Emulsionsspalter

Emulsionsspalter-Programme zur schnellen Trennung von Öl und Wasser.

Ethylen wird hauptsächlich durch Steamcracken hergestellt. Dieser Prozess umfasst thermisches Cracken, Abkühlen, Kompression und Trennen. Heiße Spaltgase werden sofort in Ölabschreck- und Wasserabschrecksäulen  abgeschreckt. Die Kühlung bezweckt die Verhinderung von Polymerisation und der Bildung unerwünschter Nebenprodukte. Die Wasserabschrecksäule arbeitet bei niedrigem Druckabfall. Die Restwärme des Pyrolysegases wird durch Absorption in heißem Abschreckwasser zurückgewonnen. Im Öl-Wasser-Abscheider werden die Kohlenwasserstoffe aus dem Abschreckwasser entfernt. Das Abschreckwasser aus dem Öl-Wasser-Abscheider wird aufgeteilt, und ein Teil wird in die Wasserabschrecksäule zurückgeführt.

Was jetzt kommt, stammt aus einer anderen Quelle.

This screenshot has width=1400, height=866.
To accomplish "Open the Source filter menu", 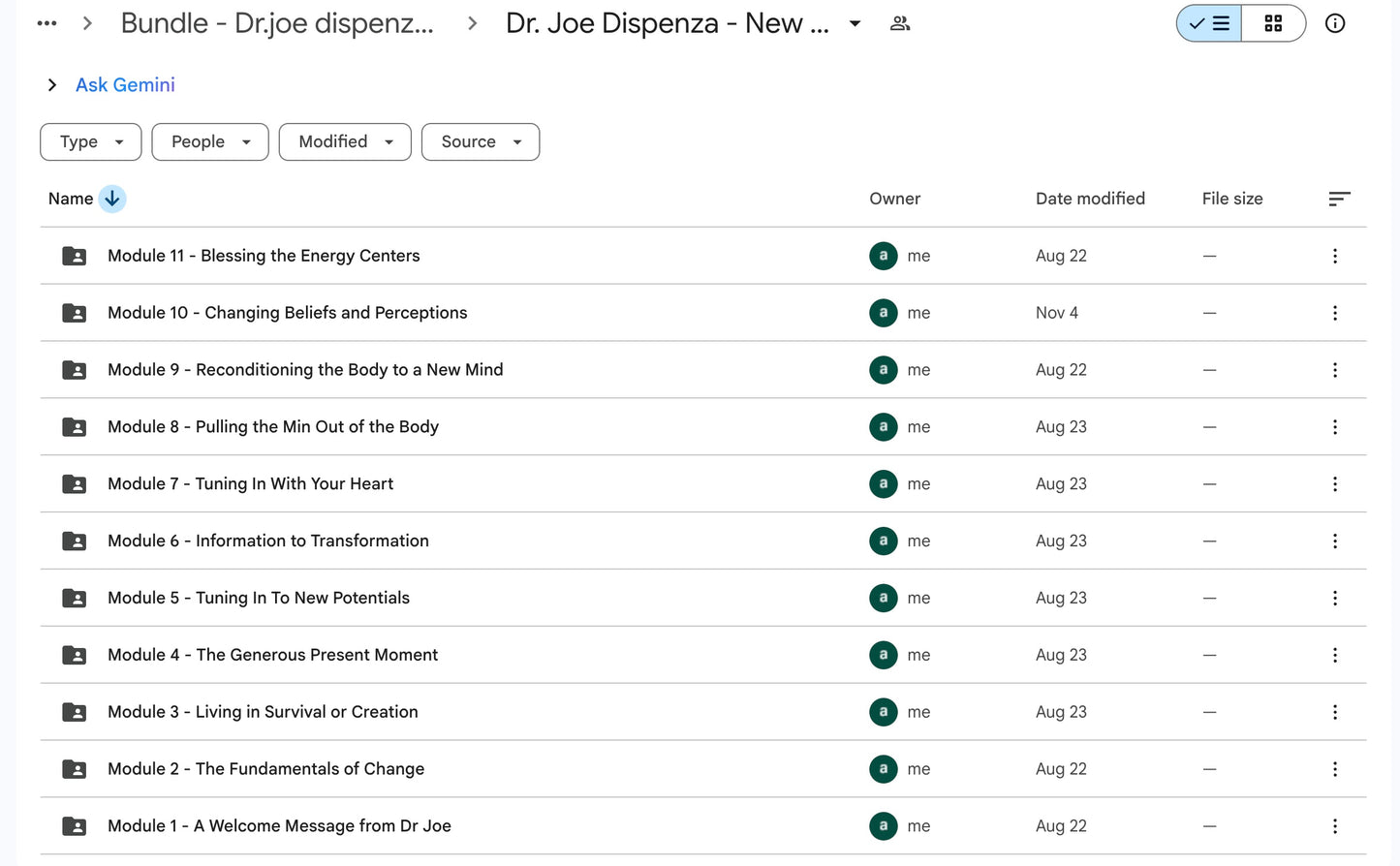I will coord(480,141).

Oft enthält das abgetrennte Abschreckwasser noch größere Mengen an löslichen und unlöslichen Ölen. Die Emulgierung von Kohlenwasserstoffen und Wasser im Abschreckwasser kann Schwierigkeiten bereiten. Eine schlechte Trennung von Öl und Wasser kann sporadische Verluste von Abschreckwasser verursachen. Negative Auswirkungen sind Füllstandprobleme, Fouling und Korrosion von nachgeschalteten Einrichtungen. Besonders betroffen sind Abschreck-Austauscher, das DSG-System und Prozesswasserstripper. In einigen Anlagen sind speziell entworfene Einheiten zur Extraktion von dispergiertem Öl (Dispersed Oil Extractor, DOX) installiert. Es handelt sich um ein System zur Trennung von Öl und Wasser, das auf einem Gestell montiert ist. Das emulgierte Öl und die suspendierten Feststoffe werden aus dem Abschreckwasser extrahiert. DOX-Einheiten sind auf die Entfernung von Kohlenwasserstoffen in Konzentrationen von 20 ppm oder weniger ausgelegt. Bei Problemen mit dem Emulgieren kann es erforderlich sein, die DOX-Filtermedien auszutauschen.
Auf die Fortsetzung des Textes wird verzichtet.